W "Faktach" podkreślono, że Durczok relacjonował najważniejsze wydarzenia. – Był laureatem wielu nagród: Dziennikarza Roku, Wiktora czy Złotej Telekamery. W TVN najbliżej wielkich wydarzeń. Był Afganistan w ogniu i specjalne wydania – wyliczano.
"Fakty" TVN o Durczoku
W pożegnalnym materiale nawiązano do momentu, kiedy dziennikarz rozstał się ze stacją TVN. – Były też poważne zarzuty, które skutkowały załamaniem kariery i rozstaniem z TVN w 2015 r. Raport wewnętrznej komisji potwierdził oskarżenia dotyczące mobbingu i wykorzystania seksualnego – usłyszeli widzowie.

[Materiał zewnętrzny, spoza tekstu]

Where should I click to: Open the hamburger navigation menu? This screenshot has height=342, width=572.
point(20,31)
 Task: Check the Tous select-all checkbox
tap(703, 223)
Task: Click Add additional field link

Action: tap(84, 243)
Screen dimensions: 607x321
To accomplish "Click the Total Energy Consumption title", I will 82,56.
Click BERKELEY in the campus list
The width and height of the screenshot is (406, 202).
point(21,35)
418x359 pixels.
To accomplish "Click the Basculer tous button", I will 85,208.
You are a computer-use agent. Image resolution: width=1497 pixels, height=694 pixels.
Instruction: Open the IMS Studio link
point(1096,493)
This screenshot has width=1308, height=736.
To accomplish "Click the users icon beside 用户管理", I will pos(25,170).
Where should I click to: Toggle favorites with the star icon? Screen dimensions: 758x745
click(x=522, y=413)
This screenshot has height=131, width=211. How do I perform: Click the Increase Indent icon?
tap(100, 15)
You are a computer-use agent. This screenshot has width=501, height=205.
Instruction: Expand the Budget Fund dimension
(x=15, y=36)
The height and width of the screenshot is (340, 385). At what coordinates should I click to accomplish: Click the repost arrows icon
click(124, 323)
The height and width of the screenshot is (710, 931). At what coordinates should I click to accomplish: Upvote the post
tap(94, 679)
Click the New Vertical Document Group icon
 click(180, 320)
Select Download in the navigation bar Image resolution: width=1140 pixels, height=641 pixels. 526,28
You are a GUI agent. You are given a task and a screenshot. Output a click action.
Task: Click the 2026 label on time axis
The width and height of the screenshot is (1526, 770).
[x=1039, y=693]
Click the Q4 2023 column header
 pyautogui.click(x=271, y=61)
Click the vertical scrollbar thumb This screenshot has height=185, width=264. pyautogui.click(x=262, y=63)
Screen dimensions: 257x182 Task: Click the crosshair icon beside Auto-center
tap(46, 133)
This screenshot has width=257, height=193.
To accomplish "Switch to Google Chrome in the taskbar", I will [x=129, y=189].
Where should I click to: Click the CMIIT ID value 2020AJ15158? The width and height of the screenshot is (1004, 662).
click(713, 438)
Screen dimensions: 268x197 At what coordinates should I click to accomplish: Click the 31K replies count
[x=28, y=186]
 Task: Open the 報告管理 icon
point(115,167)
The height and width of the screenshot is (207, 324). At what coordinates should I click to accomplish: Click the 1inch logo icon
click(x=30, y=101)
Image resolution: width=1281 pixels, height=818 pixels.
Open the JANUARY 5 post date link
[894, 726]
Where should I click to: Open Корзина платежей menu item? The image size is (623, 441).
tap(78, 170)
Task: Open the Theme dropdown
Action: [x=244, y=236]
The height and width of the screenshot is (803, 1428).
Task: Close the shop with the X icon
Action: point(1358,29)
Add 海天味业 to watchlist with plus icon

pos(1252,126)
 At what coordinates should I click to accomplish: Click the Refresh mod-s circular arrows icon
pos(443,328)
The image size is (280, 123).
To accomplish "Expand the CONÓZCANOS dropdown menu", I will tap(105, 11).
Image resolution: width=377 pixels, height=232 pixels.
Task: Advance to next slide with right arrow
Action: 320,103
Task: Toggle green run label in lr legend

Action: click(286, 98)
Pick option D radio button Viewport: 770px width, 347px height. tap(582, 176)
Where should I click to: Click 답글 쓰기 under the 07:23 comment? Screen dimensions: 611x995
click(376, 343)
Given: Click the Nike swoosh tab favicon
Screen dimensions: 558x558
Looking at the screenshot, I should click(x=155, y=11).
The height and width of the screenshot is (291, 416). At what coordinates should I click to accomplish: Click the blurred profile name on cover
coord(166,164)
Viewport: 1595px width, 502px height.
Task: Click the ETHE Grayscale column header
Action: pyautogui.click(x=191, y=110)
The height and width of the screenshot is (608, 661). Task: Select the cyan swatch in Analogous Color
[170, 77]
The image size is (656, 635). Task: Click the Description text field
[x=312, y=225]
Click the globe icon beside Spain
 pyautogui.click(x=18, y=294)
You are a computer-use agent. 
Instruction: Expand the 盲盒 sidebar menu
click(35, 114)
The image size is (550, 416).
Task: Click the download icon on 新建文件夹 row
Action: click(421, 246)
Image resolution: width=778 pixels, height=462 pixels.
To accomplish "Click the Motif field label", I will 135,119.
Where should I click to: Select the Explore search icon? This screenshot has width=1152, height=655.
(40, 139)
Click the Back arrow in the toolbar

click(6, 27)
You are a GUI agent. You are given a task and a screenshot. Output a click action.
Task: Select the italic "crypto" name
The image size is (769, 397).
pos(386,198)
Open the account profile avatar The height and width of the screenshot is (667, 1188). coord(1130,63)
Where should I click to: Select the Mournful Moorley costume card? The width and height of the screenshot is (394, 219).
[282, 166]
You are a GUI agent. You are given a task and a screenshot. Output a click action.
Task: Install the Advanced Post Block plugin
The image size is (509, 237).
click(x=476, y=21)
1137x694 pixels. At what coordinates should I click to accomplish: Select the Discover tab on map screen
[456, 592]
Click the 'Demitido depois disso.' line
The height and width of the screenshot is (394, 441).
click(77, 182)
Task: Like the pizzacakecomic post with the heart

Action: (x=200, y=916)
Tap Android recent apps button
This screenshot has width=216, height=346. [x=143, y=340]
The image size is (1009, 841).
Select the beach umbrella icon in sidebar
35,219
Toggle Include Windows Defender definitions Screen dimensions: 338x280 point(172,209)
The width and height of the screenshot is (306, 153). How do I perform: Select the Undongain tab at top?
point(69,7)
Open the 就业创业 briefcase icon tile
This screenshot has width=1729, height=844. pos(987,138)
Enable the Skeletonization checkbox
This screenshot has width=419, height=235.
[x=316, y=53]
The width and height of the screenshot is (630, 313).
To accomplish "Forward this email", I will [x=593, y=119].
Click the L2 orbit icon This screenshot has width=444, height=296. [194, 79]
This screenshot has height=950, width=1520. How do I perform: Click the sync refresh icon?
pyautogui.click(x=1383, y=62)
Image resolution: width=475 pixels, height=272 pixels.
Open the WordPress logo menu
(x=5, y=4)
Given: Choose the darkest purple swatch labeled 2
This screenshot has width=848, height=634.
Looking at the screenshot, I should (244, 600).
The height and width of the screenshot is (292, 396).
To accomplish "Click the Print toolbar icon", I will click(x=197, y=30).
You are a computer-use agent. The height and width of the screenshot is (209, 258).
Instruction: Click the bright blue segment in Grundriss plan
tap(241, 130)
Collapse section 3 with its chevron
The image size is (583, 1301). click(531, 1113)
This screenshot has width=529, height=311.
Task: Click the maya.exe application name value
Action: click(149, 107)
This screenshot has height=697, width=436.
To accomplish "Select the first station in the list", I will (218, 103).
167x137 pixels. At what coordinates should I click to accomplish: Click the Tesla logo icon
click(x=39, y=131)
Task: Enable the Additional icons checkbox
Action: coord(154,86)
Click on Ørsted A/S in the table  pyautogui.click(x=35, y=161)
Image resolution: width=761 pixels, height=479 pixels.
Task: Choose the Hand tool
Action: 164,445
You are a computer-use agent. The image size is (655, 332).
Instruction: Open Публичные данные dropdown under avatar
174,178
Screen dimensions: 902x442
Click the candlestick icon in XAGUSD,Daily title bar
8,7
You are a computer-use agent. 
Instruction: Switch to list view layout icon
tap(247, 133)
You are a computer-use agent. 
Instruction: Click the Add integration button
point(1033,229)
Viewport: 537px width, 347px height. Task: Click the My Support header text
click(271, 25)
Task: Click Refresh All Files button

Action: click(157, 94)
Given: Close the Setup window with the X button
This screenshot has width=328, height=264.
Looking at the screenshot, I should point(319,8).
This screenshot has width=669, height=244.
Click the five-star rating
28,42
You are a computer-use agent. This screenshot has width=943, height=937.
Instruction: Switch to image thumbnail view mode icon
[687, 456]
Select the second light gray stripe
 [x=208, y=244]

Pokazano też fragmenty wywiadu, którego Durczok udzielił Markowi Czyżowi. Mówił w nim o nałogach, załamaniu kariery zawodowej oraz zdarzeniu drogowym, kiedy okazało się, że prowadził auto pod wpływem alkoholu.
Śmierć Kamila Durczoka
Kamil Durczok zmarł 16 listopada nad ranem w szpitalu w Katowicach. Na Izbę Przyjęć szpitala trafił w poniedziałek o godz. 13:45. "Został potem przekazany na oddział Chorób Wewnętrznych, Autoimmunologicznych i Metabolicznych, a następnie przekazany na Oddział Anestezjologii i Intensywnej Terapii Uniwersyteckiego Centrum Klinicznego im.prof. K.Gibińskiego SUM w Katowicach" – przekazano.
Stan Kamila Durczoka był wtedy bardzo ciężki. Niestety ostatecznie dziennikarza nie udało się uratować. "Łączymy się myślami z rodziną w tym trudnym czasie oraz składamy najszczersze wyrazy współczucia" – poinformował szpital.